--- start of Passage to read ---

# 0xc000007b



## cannonball (Nov 14, 2004)

After recently re-starting my computer, two programs fail to load (they had worked perfectly previously). They are TaxCut 04 and TaxCut 05
In both cases I get the message (image attached):

"TaxCut.exe - Application Error
This application failed to initialize properly (0xc000007b). Click on OK to terminate the application."

:4-dontkno 

I uninstalled and reinstalled both programs (restarting each time). I also cleaned up my registry using vCom System Suite utility. I continue to get the identical error msg. All other programs load normally.

Can anyone help

thanks,

cb


----------



## Guest (Jan 29, 2006)

Maybe the problem is a missing dependency.Try to reinstall of VS.NET or the .NET framework your machine (i'm susptecting you have it intalled). Disable you're A/V when you do that also.


----------



## Spikester1981 (Jan 14, 2006)

If all else fails, another solution would be to go to H&R Block's website (www.hrblock.com , creators of TaxCut) and using their online tax services. I just did mine yesterday and they make it super easy, and it costs about the same as it would if you went out and bought TaxCut


----------



## cannonball (Nov 14, 2004)

T
Thanks for the quick reply. Unfortunately you overestimate my skills/knowledge. I'm not exactly sure what vs.net is or where I would find it. I did a search on my system and came up "empty". Could you be a little more specific??

thanks again for taking the time to respond
cb


----------



## oshwyn5 (Sep 23, 2005)

Do they run if you click on them in start/ programs? 

Are you getting this error only when windows loads? If so launch them and look in their edit/ preferences for a startup with windows entry and disable this.

Basically what your error 


> "TaxCut.exe - Application Error
> This application failed to initialize properly (0xc000007b)


http://www.taxcut.com/customer_support/fixing_errors/errors_alphabetical_list.html
Does not show this one, but it means that when windows told it to launch nothing happened. It could be that the shortcut in the startup menu is pointing to an incorrect address; or that the application is not working.

Do you by anychance have a spyware program set to immunize your registry? The product protection used by Taxcut can show up as spyware and be blocked , then when it finds this missing taxcut refuses to run.


----------



## cannonball (Nov 14, 2004)

Pete,
I get the same results when I launc from start/programs and when i launch from the folder that contains the actual program. I'm in the process of checking the spyware (I use SpyCatcher, SpyBot, AdAware and Vcom's System Suite) Since I don't recognize a process in any of those to immunize the registry, my approach has been so far to just disable the entire suite and try launching (although as I'm typing I'm thinking I should prob restart each time). I shut down spycatcher thus far with no positive results. I will keep you posted as I continue w/this drill. Let me know if anything else comes to mind. I appreciate all of your trouble in my behalf thus far.

--- end of Passage to read ---
--- start of Record set ---

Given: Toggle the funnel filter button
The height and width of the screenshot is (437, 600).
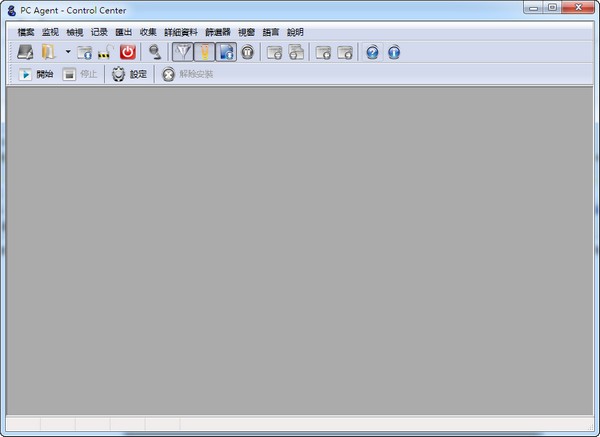Looking at the screenshot, I should click(x=183, y=52).
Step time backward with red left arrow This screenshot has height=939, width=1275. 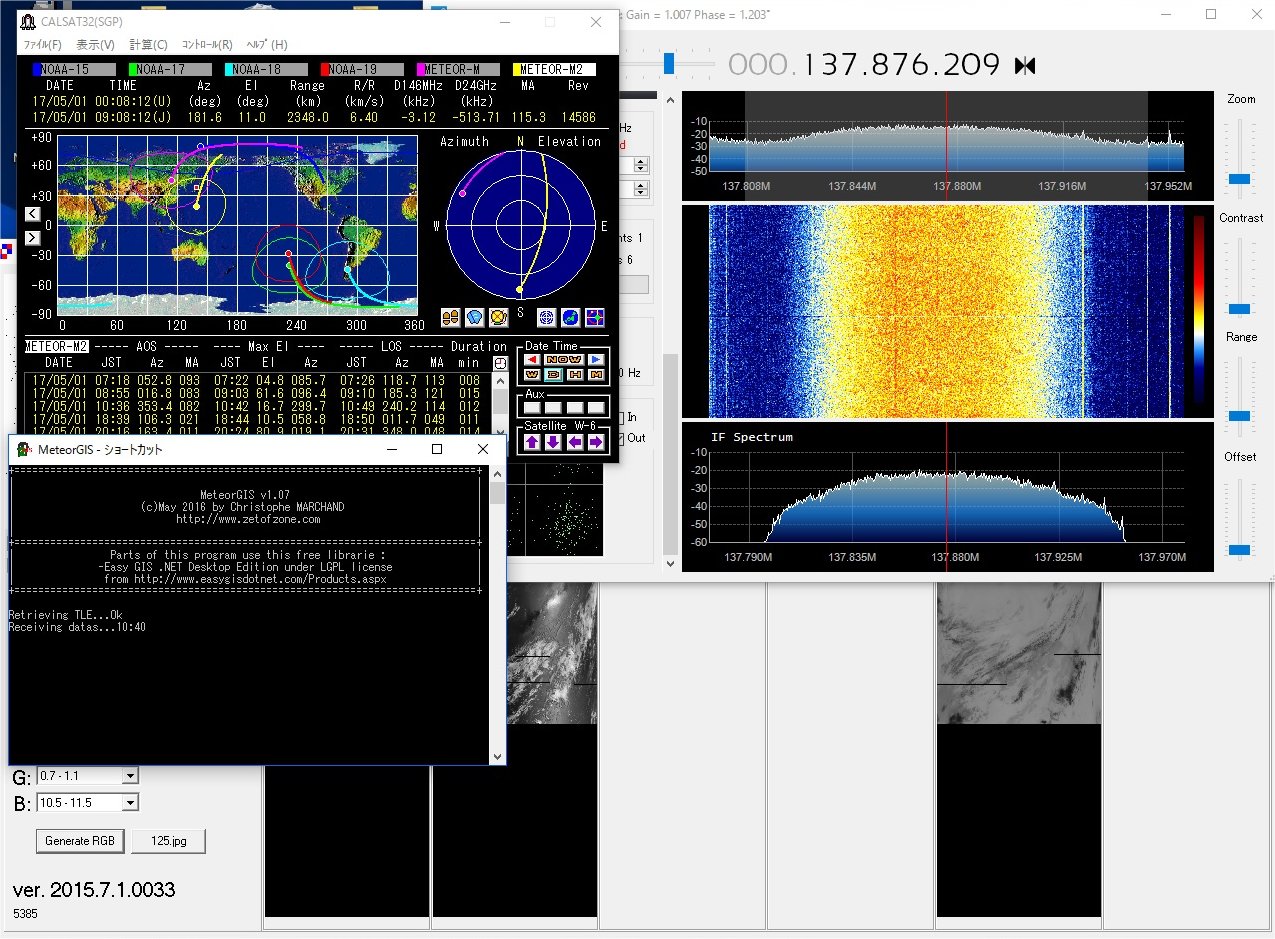(x=532, y=359)
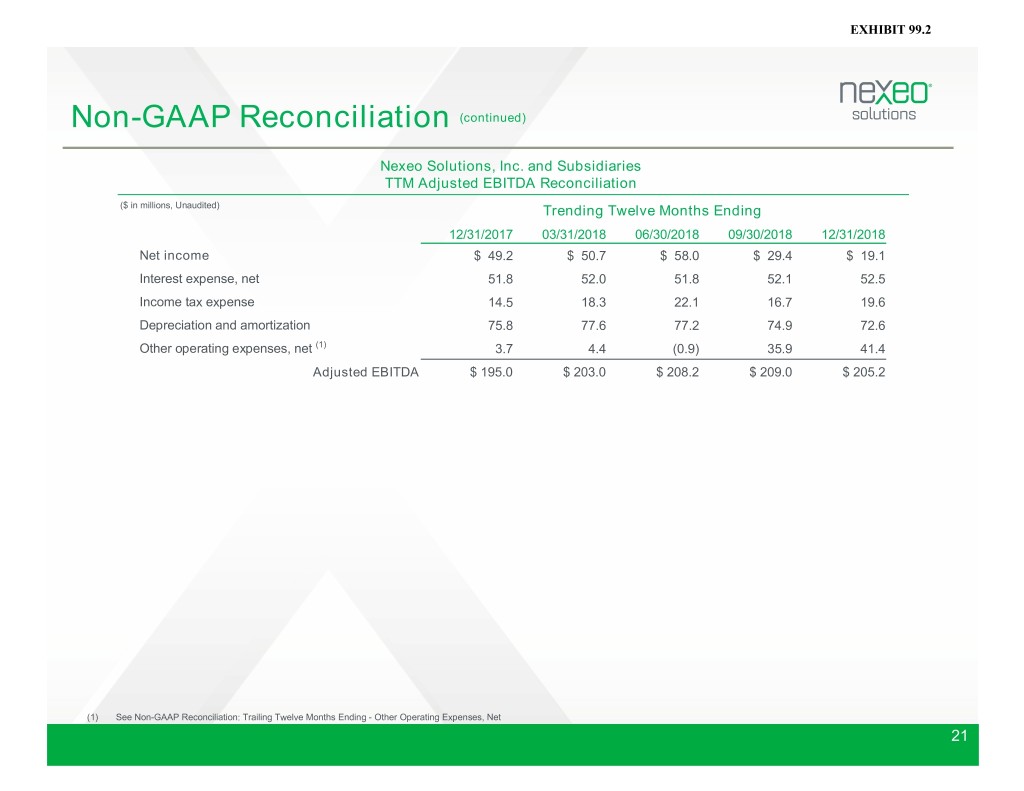Viewport: 1024px width, 791px height.
Task: Click the Net income row label
Action: coord(174,256)
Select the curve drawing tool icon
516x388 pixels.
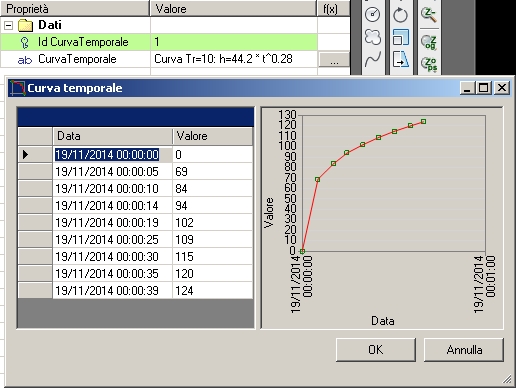373,60
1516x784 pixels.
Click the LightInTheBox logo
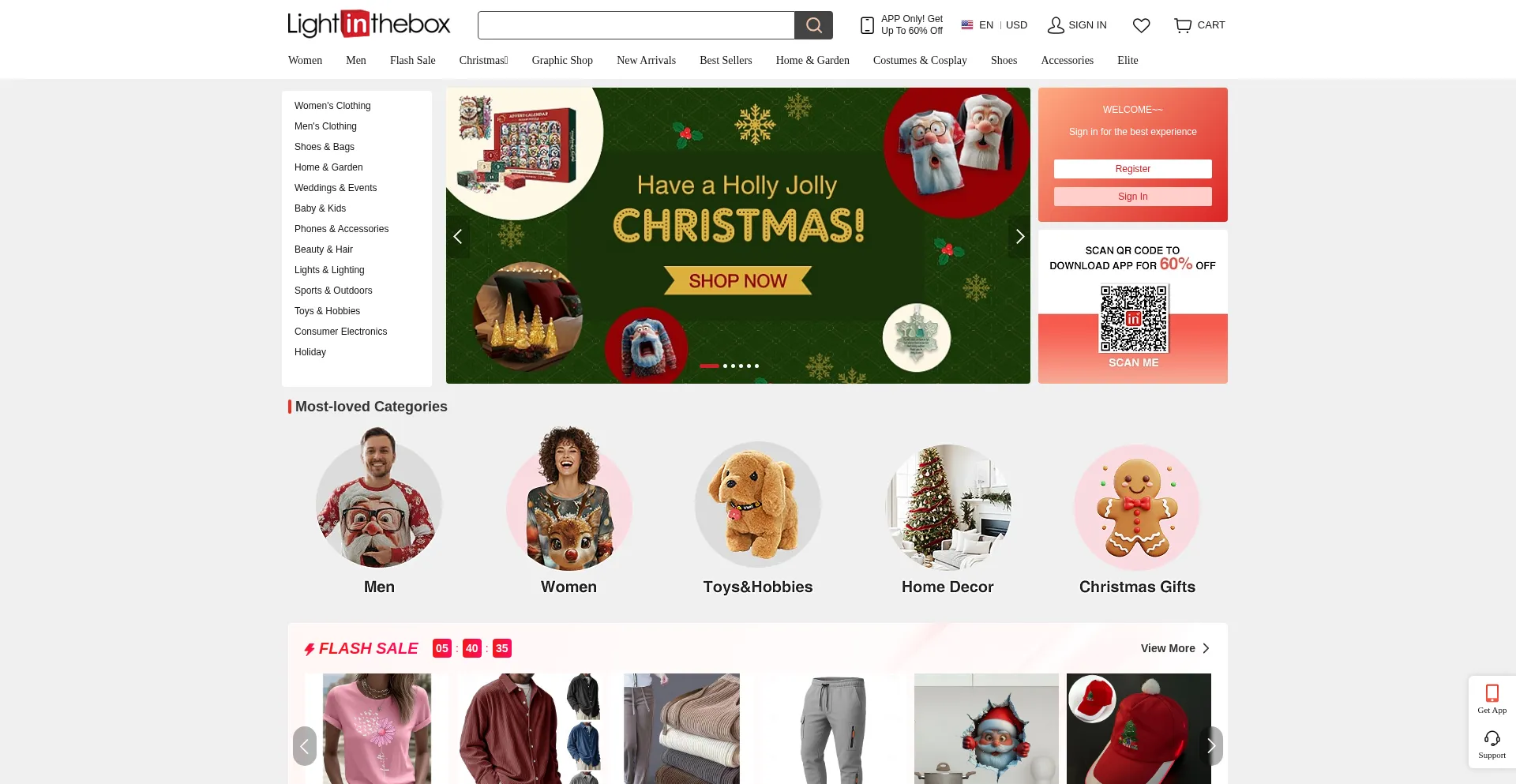coord(369,24)
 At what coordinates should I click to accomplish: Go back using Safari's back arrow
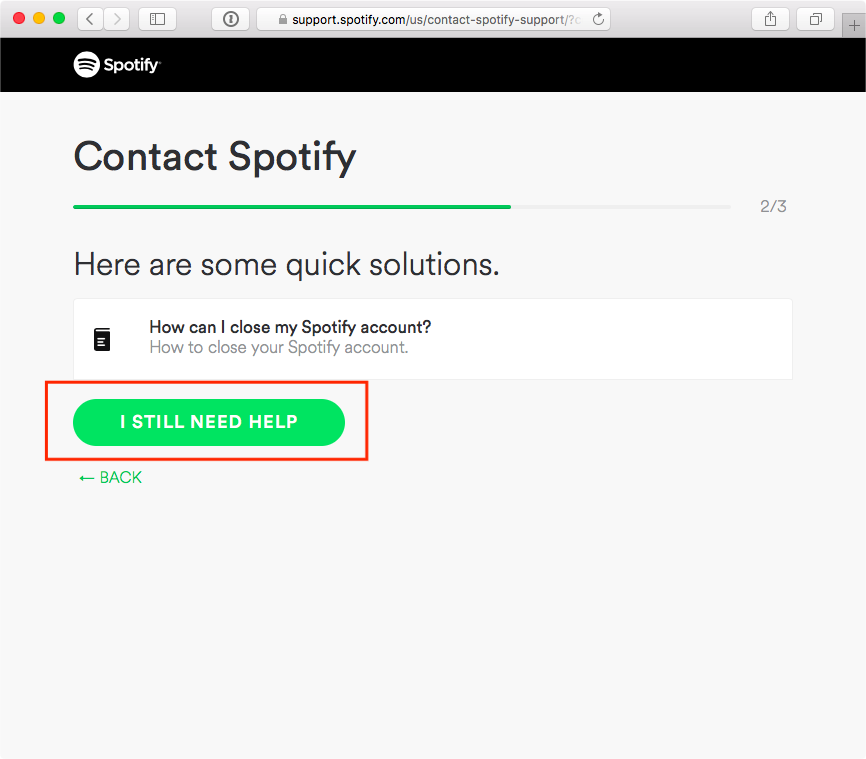tap(90, 19)
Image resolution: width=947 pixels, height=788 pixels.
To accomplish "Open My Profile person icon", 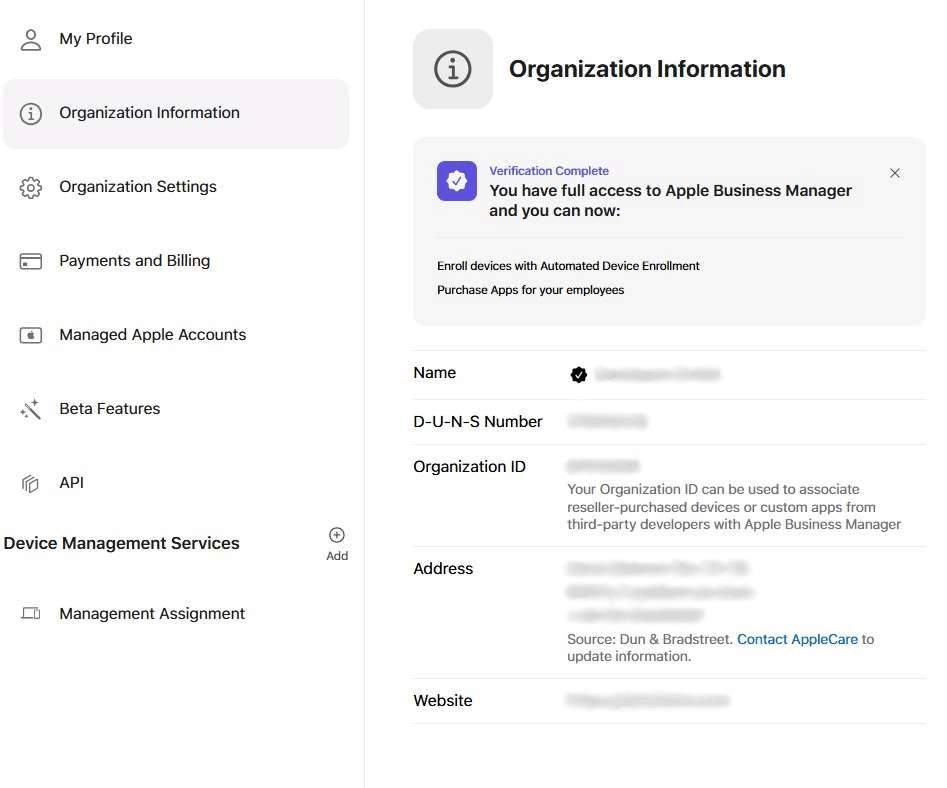I will pos(31,39).
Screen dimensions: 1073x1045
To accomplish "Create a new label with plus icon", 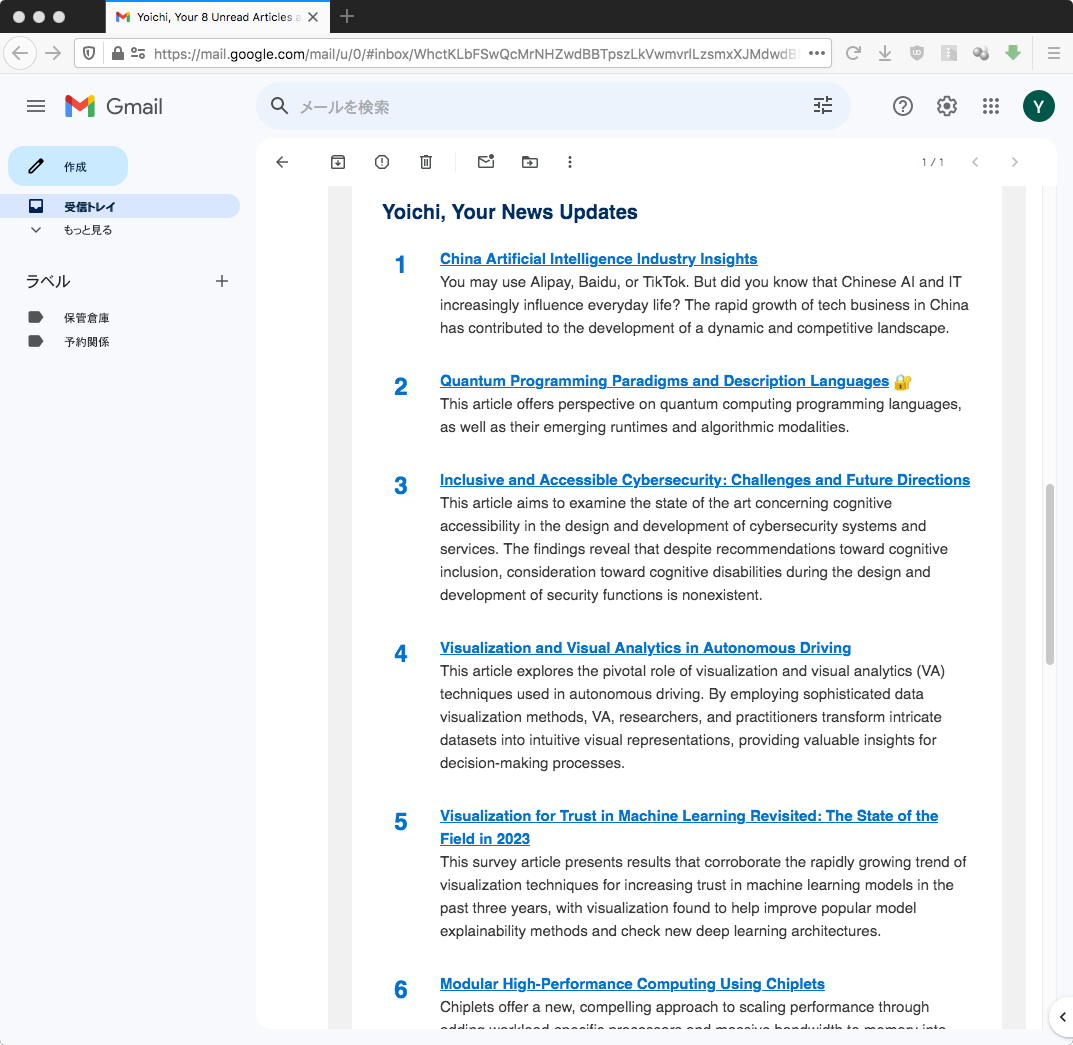I will pos(222,281).
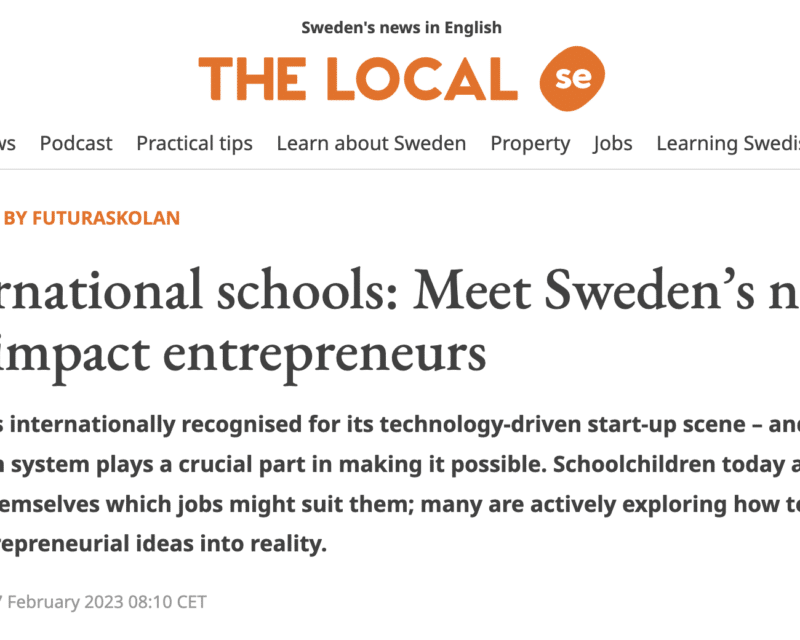Click THE LOCAL wordmark logo

pyautogui.click(x=358, y=80)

--- end of Record set ---

**Task requirements:**
1. Please repeat the stretch of the TaxCut error thread from "Maybe the problem" through "(Jan 14, 2006)" word for word.
2. Continue the forum thread about the TaxCut startup error from the point where it stops.

**Set of answers:**
1.
Maybe the problem is a missing dependency.Try to reinstall of VS.NET or the .NET framework your machine (i'm susptecting you have it intalled). Disable you're A/V when you do that also.


----------



## Spikester1981 (Jan 14, 2006)

2.
thanks,
cb


----------



## cannonball (Nov 14, 2004)

*A quagmire is developing*

I believe the problem is escalating. I have a slick photo handling program that was packaged w/my Epson printer called: "FilmFactory". It also is acting peculiar (it does not progress to the next feature after selecting images to print). If I reload the software (after uninstalling and restarting) from my hard drive or from Epson's site, I get the same results; however if I re-install from the Epson Driver Disk, the program runs correctly until the next "restart" at which time in acts as previously mentioned.

I have included a HiJackThis log which a ran just moments ago.

Thanks for sticking with me. If I'm writing to the wrong forum, please advise.

cb


----------



## rana87 (Sep 30, 2008)

cannonball said:


> After recently re-starting my computer, two programs fail to load (they had worked perfectly previously). They are TaxCut 04 and TaxCut 05
> In both cases I get the message (image attached):
> 
> "TaxCut.exe - Application Error
> ...


This is for a bug of xp... i'm damn sure, cuz i did everything to solve this n failed. Did u got any solution?


----------



## va_raja (Mar 25, 2009)

cannonball said:


> After recently re-starting my computer, two programs fail to load (they had worked perfectly previously). They are TaxCut 04 and TaxCut 05
> In both cases I get the message (image attached):
> 
> "TaxCut.exe - Application Error
> ...


what i will do the above problem


----------



## ladman (Mar 25, 2009)

i recentley bought a game and installed it and i aslo get this code, with a few others:

0x00600670

0x7190d096

and my log in screen does not work either, after i click ok a bunch of times and it goes away, it lets me log into my desktop, but the log in screen looks like it is from dos.


----------



## swatsniper7 (May 20, 2008)

*0xc000007b error - Paint.NET, Halo, Fraps, and more...*

I have an even bigger problem regarding the 0xc000007b error.

I recently bought a new Dell desktop, with Vista. For a long time, it was not connected to the internet. Paint.NET, Halo, and Fraps were running perfectly. 

Then I connected to the internet. I updated Halo, and was playing it online. I closed Halo, then tried opening it later. I got a "Halo.exe corrupted" message. I reinstalled, it ran perfectly the first time, I closed and reopened it, it said "corrupted" again. After muttering an explicit curse, I research the issue online, which doesn't help at all. 

Later that day, I was playing Halo Trial, and I tried to run Fraps game recorder. it gave me this message: "Error while unpacking program code LP5. Please report to author." By then, I was not muttering the curse anymore, I was yelling it.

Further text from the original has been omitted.